## AVAILABLE DATA
################
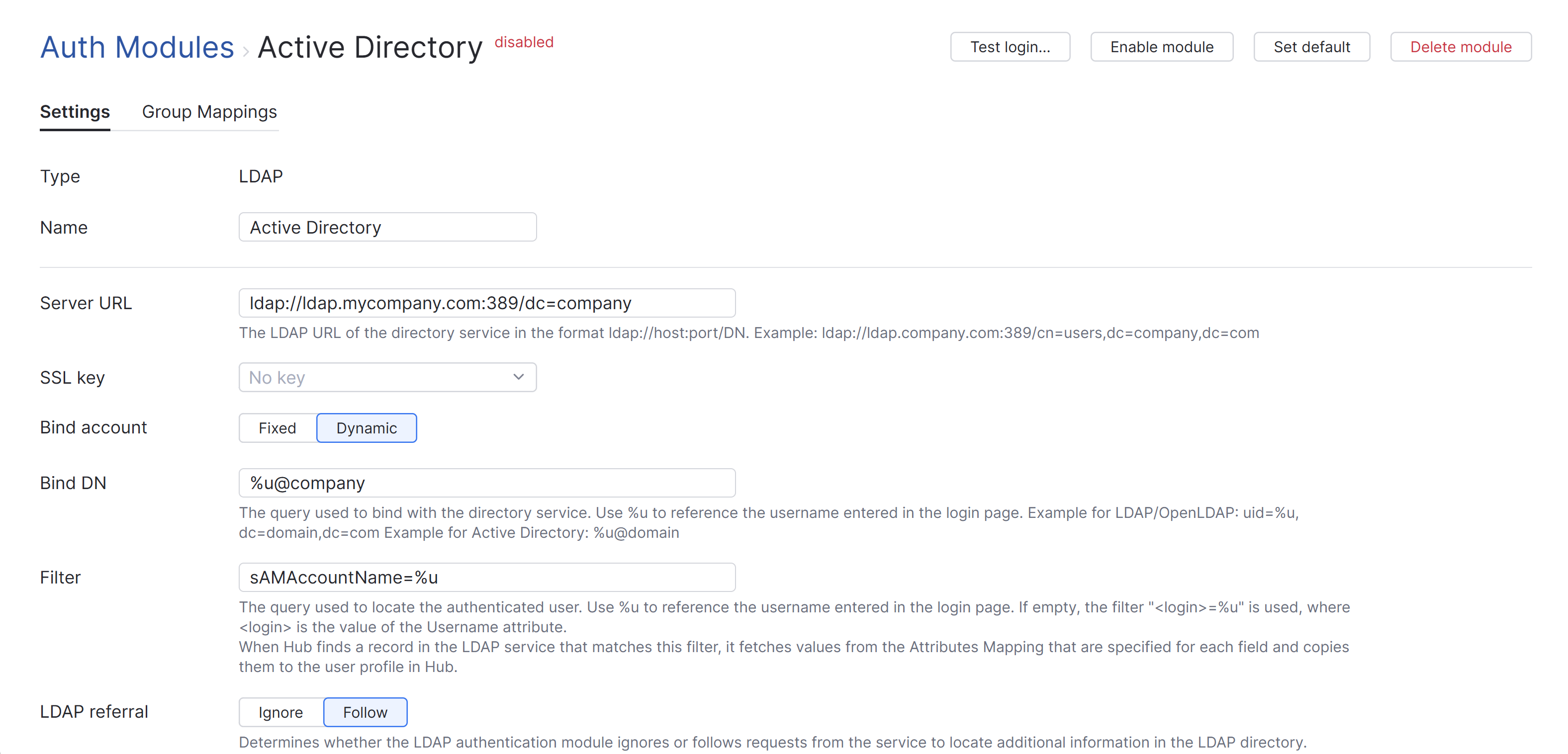Click the Server URL input

[487, 303]
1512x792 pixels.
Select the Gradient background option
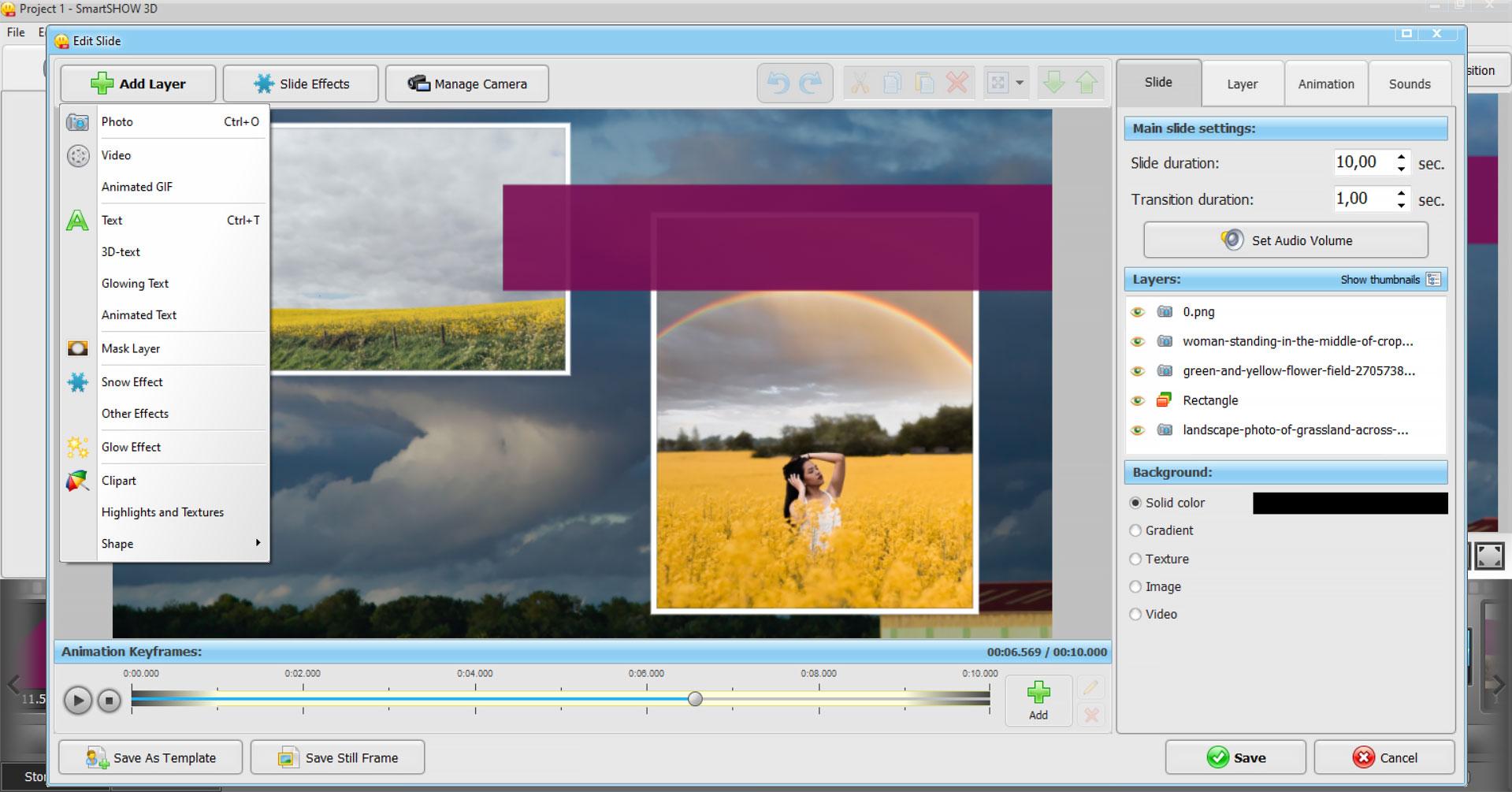tap(1135, 530)
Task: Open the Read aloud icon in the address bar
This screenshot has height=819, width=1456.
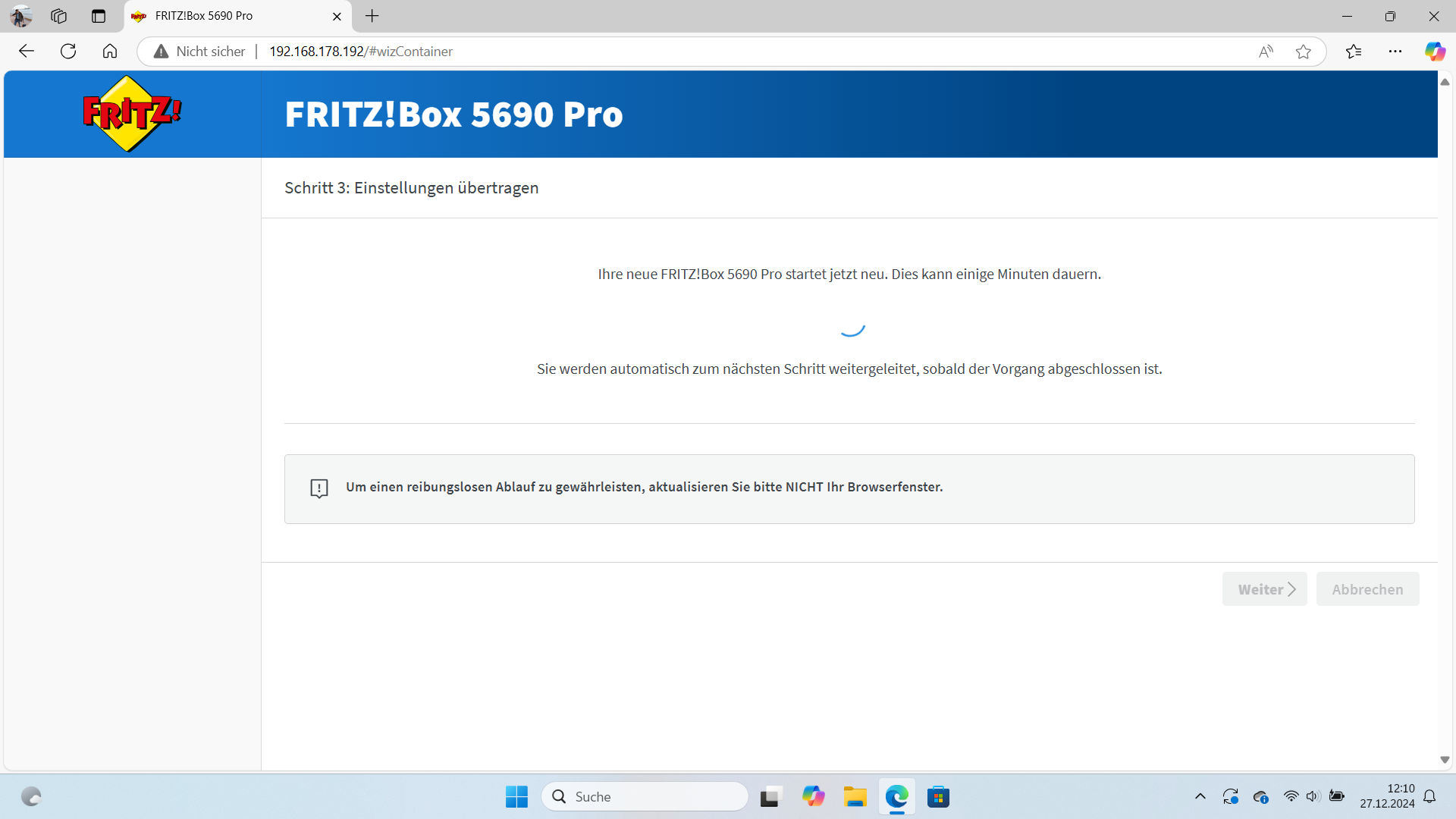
################
## TRY IT
Output nothing but the lines from the line with "Select the Gradient background option" through the last line of the material above, please, word for word and without the pictures.

## YOUR SOLUTION
Select the Gradient background option
tap(1135, 530)
Task: Open the Read aloud icon in the address bar
This screenshot has height=819, width=1456.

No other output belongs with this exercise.